/emr-serverless-sql-cli

An experimental tool for running SQL on EMR Serverless

Primary LanguagePythonMIT LicenseMIT

EMR Serverless SQL

An experimental tool for running SQL on EMR Serverless.

Written primarily to scratch an itch, this tool is not recommended for production use-cases.

Installing

Install and update using pip:

pip install -U emr-serverless-sql-cli

Running

emrss assumes you have a pre-existing EMR Serverless application, IAM job role, and S3 bucket where artifacts will be stored.
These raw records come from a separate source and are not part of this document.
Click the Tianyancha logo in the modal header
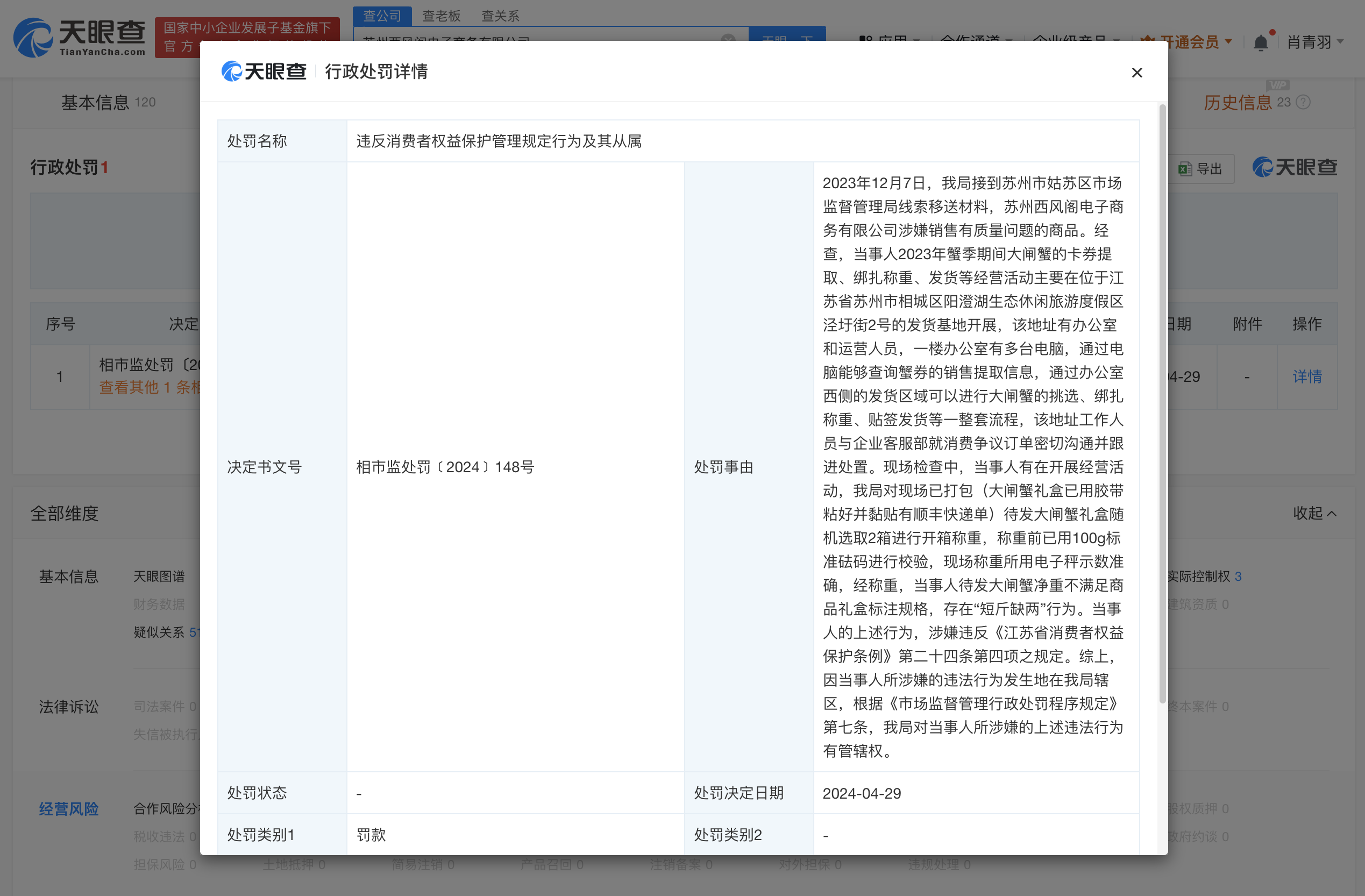1365x896 pixels. pyautogui.click(x=264, y=71)
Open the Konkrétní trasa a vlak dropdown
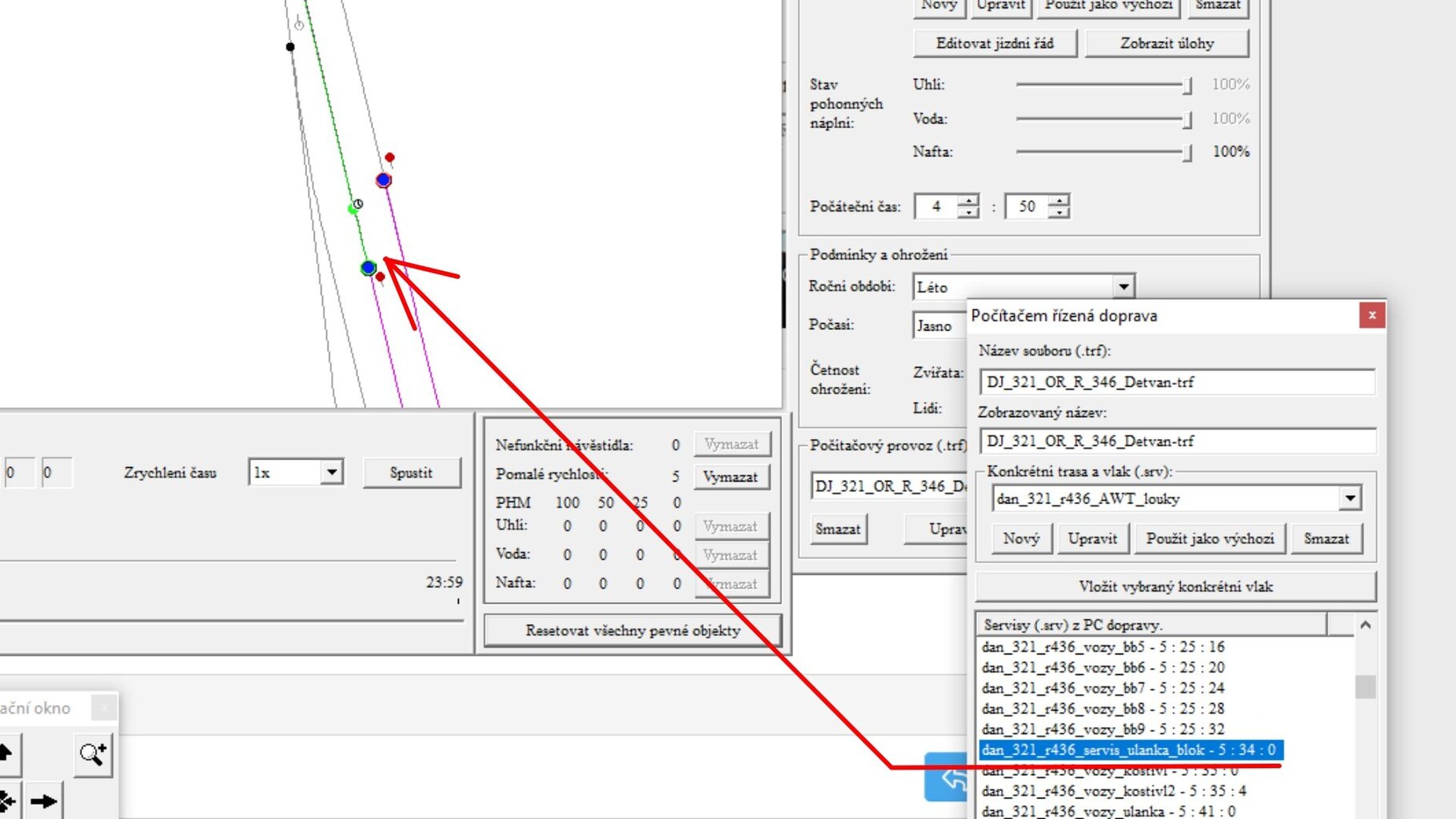 pyautogui.click(x=1350, y=498)
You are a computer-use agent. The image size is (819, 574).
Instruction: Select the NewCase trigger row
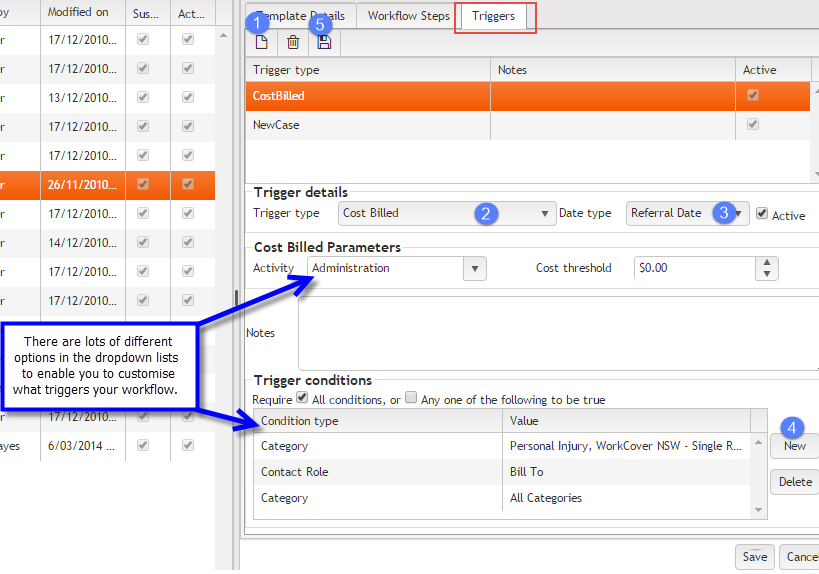pyautogui.click(x=366, y=125)
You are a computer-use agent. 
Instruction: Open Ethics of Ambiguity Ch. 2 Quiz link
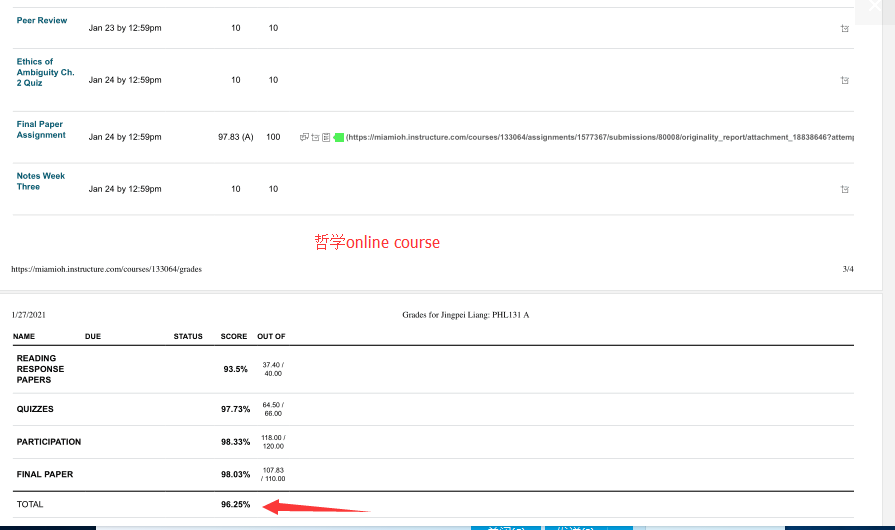(x=45, y=72)
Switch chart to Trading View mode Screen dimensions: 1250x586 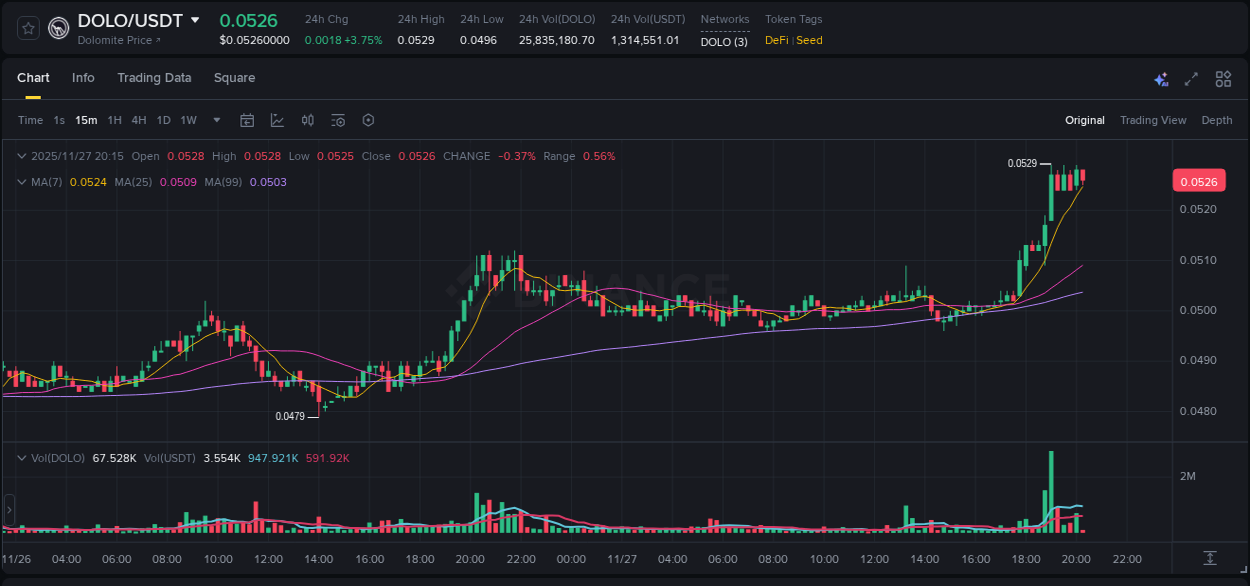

You can run simple commands by providing a query string.

emrss \
    --application-id $APPLICATION_ID \
    --job-role-arn $JOB_ROLE_ARN \
    --s3-bucket $S3_BUCKET \
    "show tables"

Or you can also provide a SQL file using the -f parameter.

emrss \
    --application-id $APPLICATION_ID \
    --job-role-arn $JOB_ROLE_ARN \
    --s3-bucket $S3_BUCKET \
    -f script.sql

And just for fun, you can also run a PySpark notebook through. 😮

emrss \
    --application-id $APPLICATION_ID \
    --job-role-arn $JOB_ROLE_ARN \
    --s3-bucket $S3_BUCKET \
    -f notebook.ipynb

If you don't have a default region set in your config or environment, you can use the --region parameter:

emrss \
    --application-id $APPLICATION_ID \
    --job-role-arn $JOB_ROLE_ARN \
    --s3-bucket $S3_BUCKET \
    --region $REGION \
    "show tables"